EL REINADO DE LA TABERNA (II)
En el año en que se construyó el improvisado teatro dentro del concurrido bar, la ciudad de Iquitos estaba en otra parte. Andaba fascinada por un asunto que se movía con facilidad sobre unas maderas tendidas, provocando un ruido extraño y arrojando humo como si tuviera adentro varias chimeneas. Era el único medio de transporte entre las calles y había arrinconado a la carreta de madera que entonces era utilizada marginalmente. Escribimos sobre el tren que no se parecía en nada a la canoa, a la balsa, al barco, medios normales de locomoción en el boscaje de ese tiempo. El tren era propiedad de un hombre prestigioso que se dedicaba a extraer bastante caucho, Julio César Arana.
En ese entonces, la ciudad estaba a 2 años de la explosiva denuncia oficial, con un voluminoso documento de por medio donde pululaban quemantes testimonios, que le hizo el periodista Benjamín Saldaña Roca al extractor riojano. Los viajeros que navegaron por el Putumayo, Espinar, Von Hassel y otros, no dijeron nada contra los maltratos a los oriundos. O no descubrieron nada o se hicieron los ciegos y los sordos. O los locos. En ese momento dominaba la idea de que los indios eran seres incapaces que había que civilizar a toda costa. Y los patrones en las caucherías cumplían con ese cometido. Así todo marchaba sobre ruedas. Aparentemente.
El tren de Arana, en realidad, era el arribo tardío de un invento moderno de ese tiempo. Durante décadas la ilusión de construir una vasta línea ferroviaria que partiría de la costa y arribara al borde de algún río navegable de la floresta, había consumido tiempo y dinero de varios gobiernos del Perú. No se sabe cuánto gastaron en proponer planes que fallaban, que se perdían, que no llegaban ni a la esquina, Ese 1905 el mandatario José Balta insistía en labores de estudio de una nueva ruta para hacer circular ese tren que nunca partió de ninguna parte ni arribó a sitio alguno. De manera que el cauchero riojano había ganado a los centralistas. Había invertido de sus ganancias para beneficiar a su lugar.
No era habitual que los excedentes del caucho se invirtieran en mejorar las condiciones de la vida urbana. Los magnates de la savia creían que la vida era un carnaval y, además de otras cosas, gastaban importando inventos gastronómicos ajenos y finos y costosos licores. Los paladares de ese tiempo no soportaban la comida local, salvo uno que otro plato, una que otra fruta de estación. Las gargantas encumbradas por el dinero preferían vinos, cervezas y otros licores de marca. Comer y beber no eran urgencias de la naturaleza humana. Eran efusiones de la vanidad personal o de grupo.
El teatro en el bar era un absurdo entonces, mientras corría tanto dinero en las arcas de los caucheros. Nadie pensó invertir en la mejora de la infraestructura de la ciudad ubicada entonces al borde del Amazonas. La mayoría de extractores se desvivió por construir suntuosas mansiones. Ni en broma hicieron caso de las recomendaciones de von Hassel de edificar el Jardín Botánico del Caucho o de instalar un laboratorio donde se verificaría los procesos para la elaboración de los productos a partir de la goma y de otros dones del bosque.
El tren del cauchero riojano no se jubiló sirviendo a sus intereses. Tampoco se malogró de repente.
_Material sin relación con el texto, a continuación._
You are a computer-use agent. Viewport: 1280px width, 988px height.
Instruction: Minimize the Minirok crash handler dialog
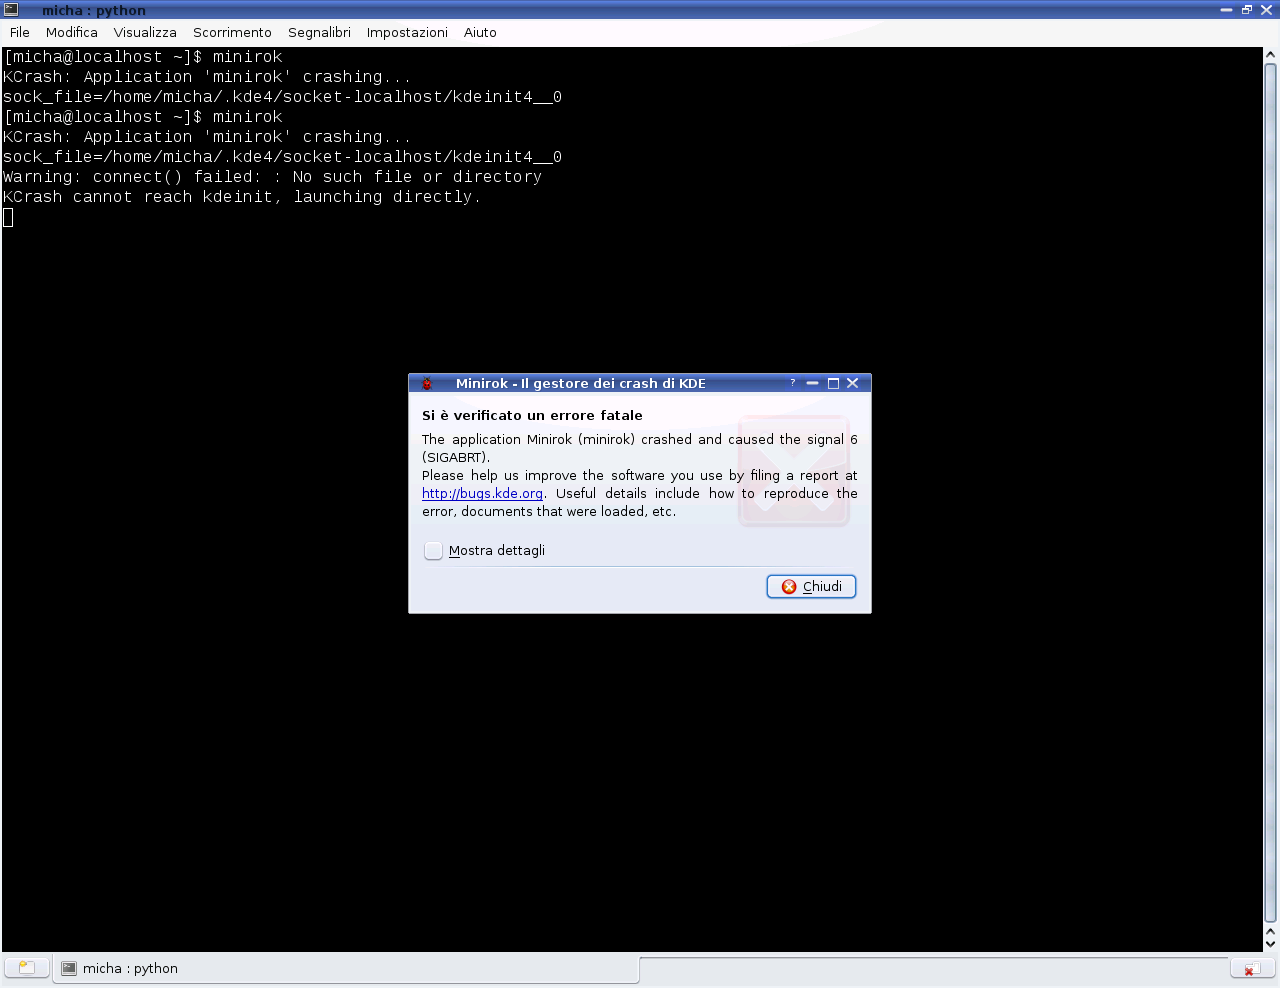pos(812,383)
En 1928 pasó a otras manos, a manos equívocas, a manos del más alto funcionario de don Augusto Bernardino Leguía, el prefecto Temístocles Molina Derteano. El hecho pareció una forzada expropiación o un turbio negocio o algo parecido. Pues Arana no podía negociar nada con un tipo que pertenecía y servía al régimen que le había clavado un puñal en la espalda al negociar sus propiedades con la república colombiana.
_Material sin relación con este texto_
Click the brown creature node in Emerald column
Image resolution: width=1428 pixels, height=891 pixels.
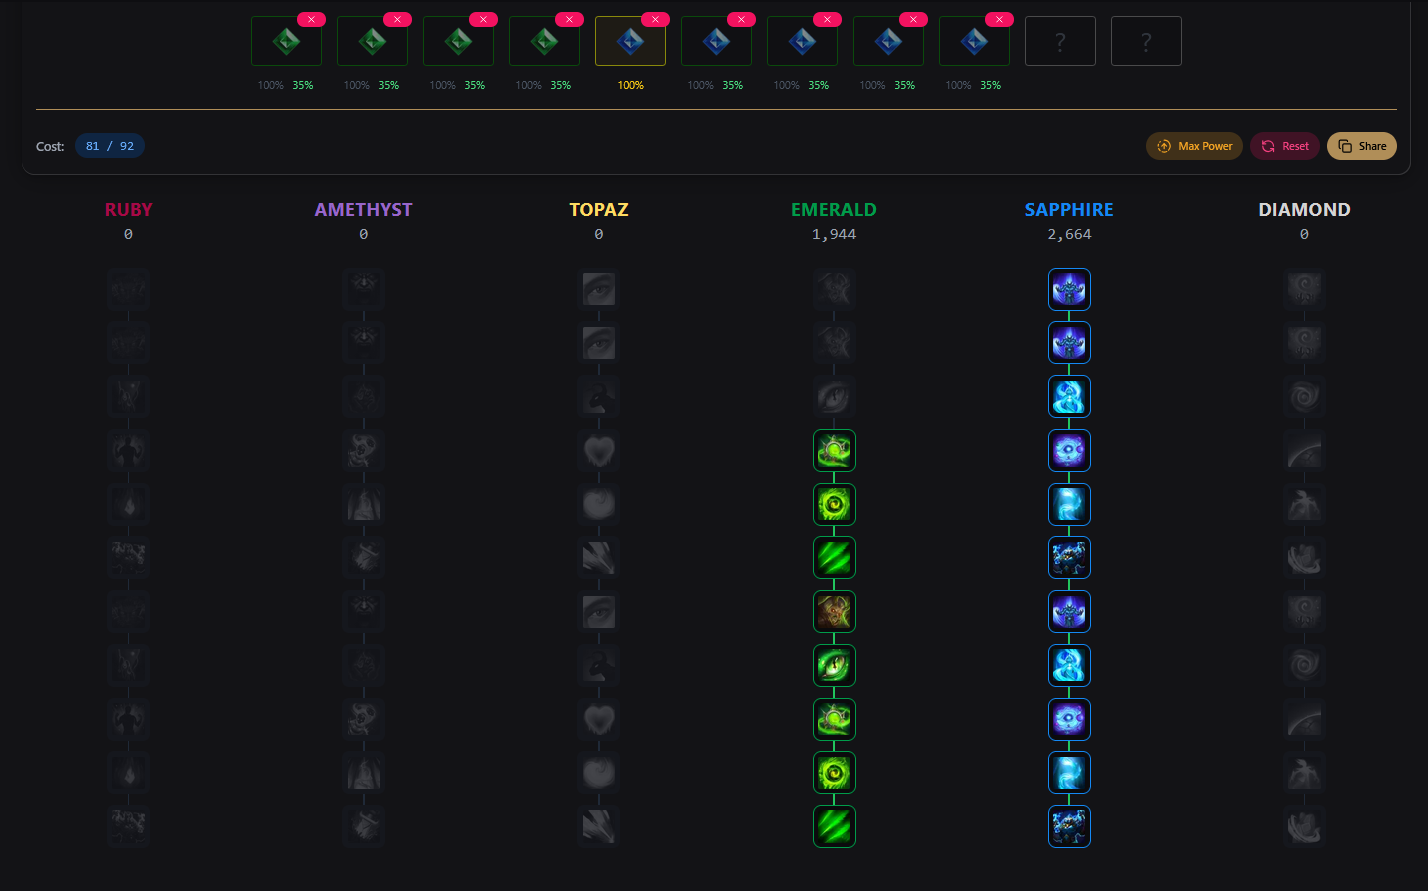coord(834,611)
En ningún momento el cauchero riojano pensó en construir un teatro en Iquitos. No por falta de dinero o de entusiasmo, sino porque había decidido ir a vivir en Europa, concretamente en Londres. Pero todo fue un fracaso y se resignó a viajar a Lima convertido en senador por Loreto. Luego fue el ostracismo en una modesta casa en la capital peruana. El resto fueron las ruinas para siempre. Las fortunas caucheras se diluyeron más rápido que inmediatamente. Y en la ciudad, hacia 1914, no nos fue posible encontrar referencias al teatro dentro del bar. La función entre vasos y botellas y achispamientos de los clientes se había perdido. Lo que es evidente es que en ese año ya reinaba la taberna, como veremos en la próxima crónica.